▸ YOUR ASSIGNMENT: Search the records for the string "image", and show each line where it appears.
----------------
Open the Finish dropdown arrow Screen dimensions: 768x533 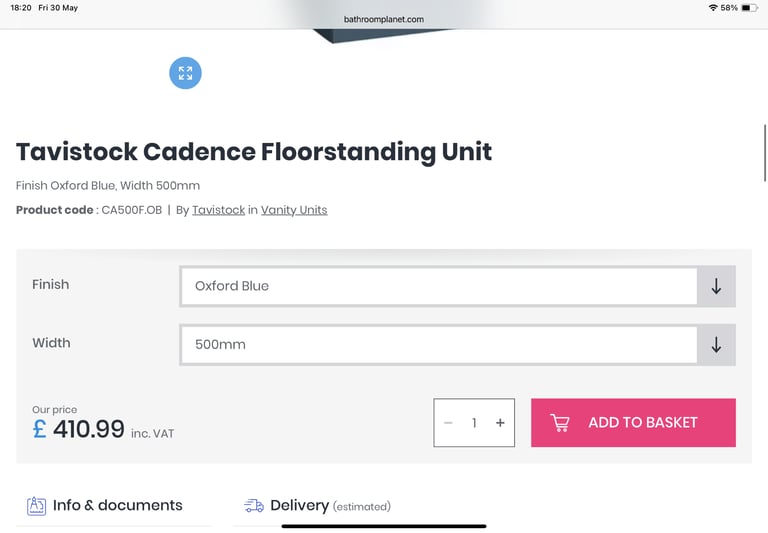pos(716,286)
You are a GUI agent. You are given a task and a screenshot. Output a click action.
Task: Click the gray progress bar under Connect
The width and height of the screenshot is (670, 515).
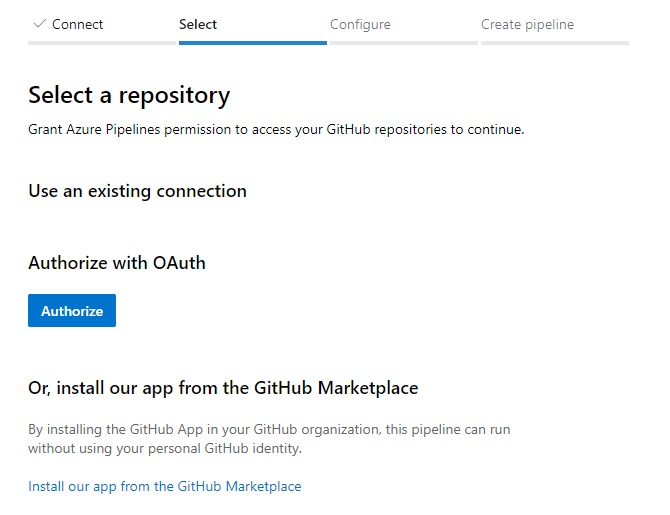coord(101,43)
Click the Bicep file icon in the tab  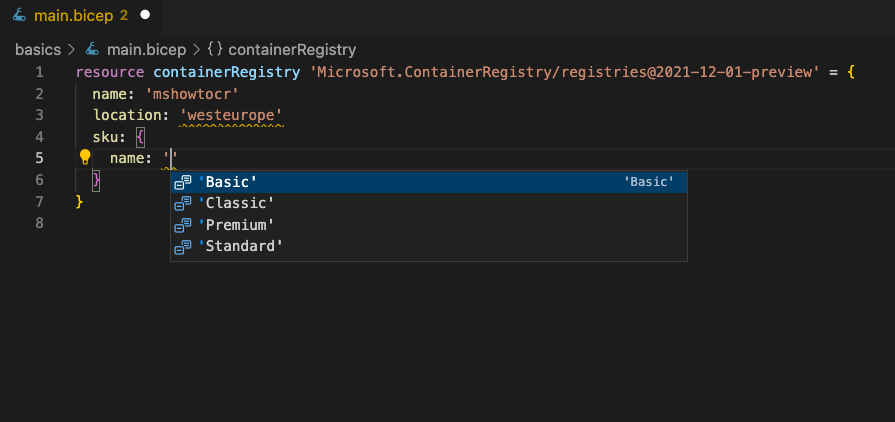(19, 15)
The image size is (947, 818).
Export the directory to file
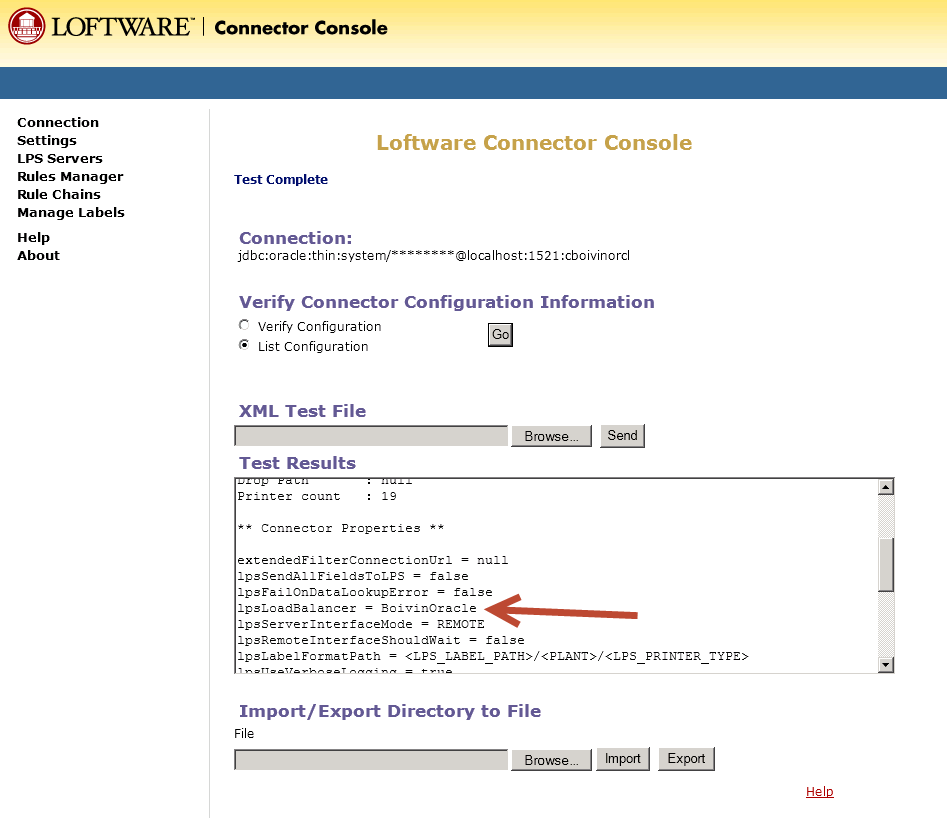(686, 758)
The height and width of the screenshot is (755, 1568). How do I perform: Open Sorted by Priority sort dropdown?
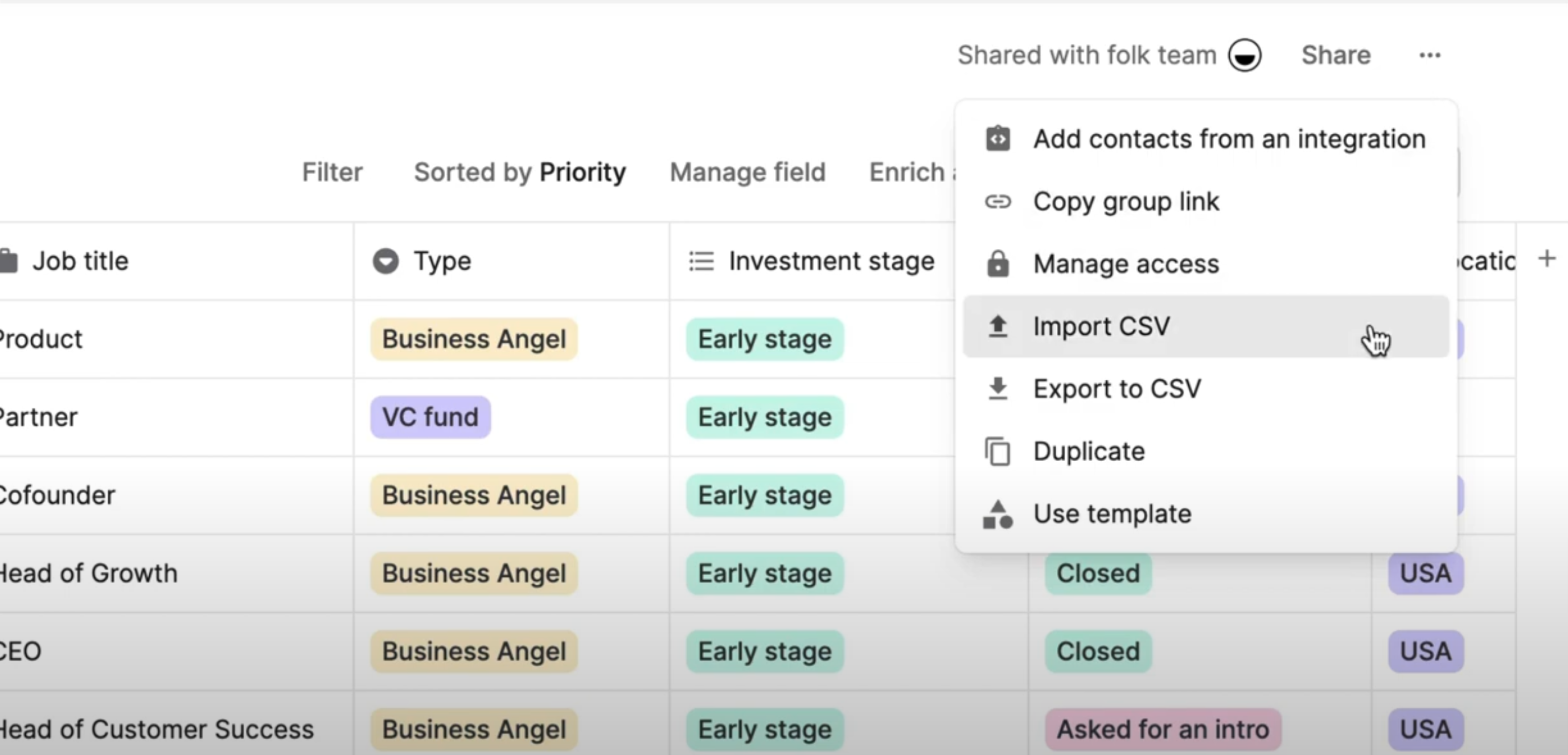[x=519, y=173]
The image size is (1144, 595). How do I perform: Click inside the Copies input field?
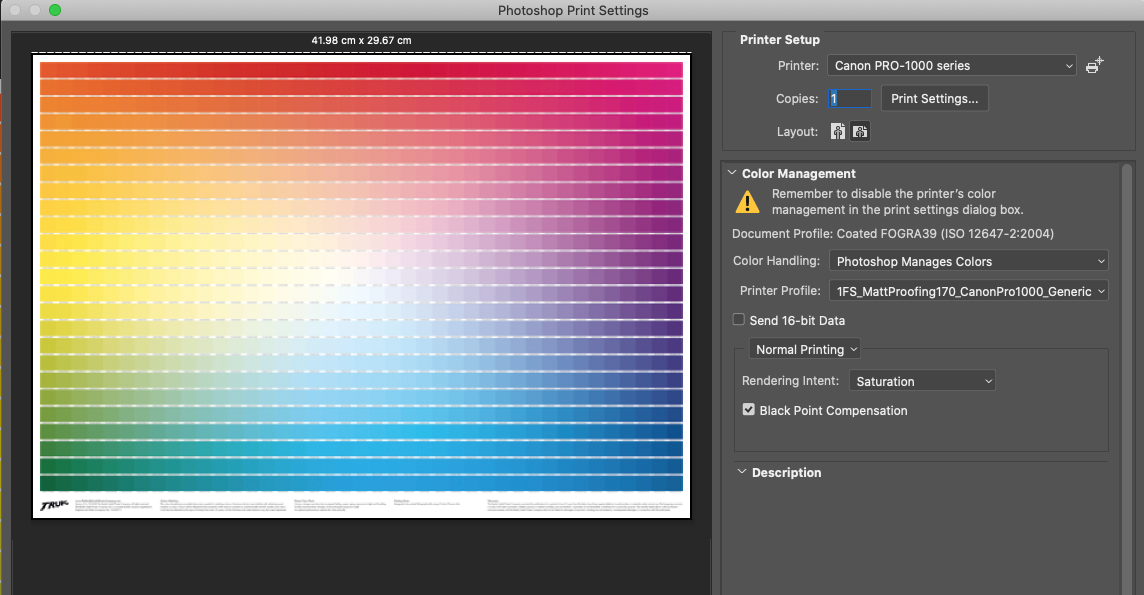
----------------
▸ SOLUTION TO THIS PROBLEM:
The image size is (947, 818).
The image size is (1144, 595). How do I perform: Click inside the Copies input field?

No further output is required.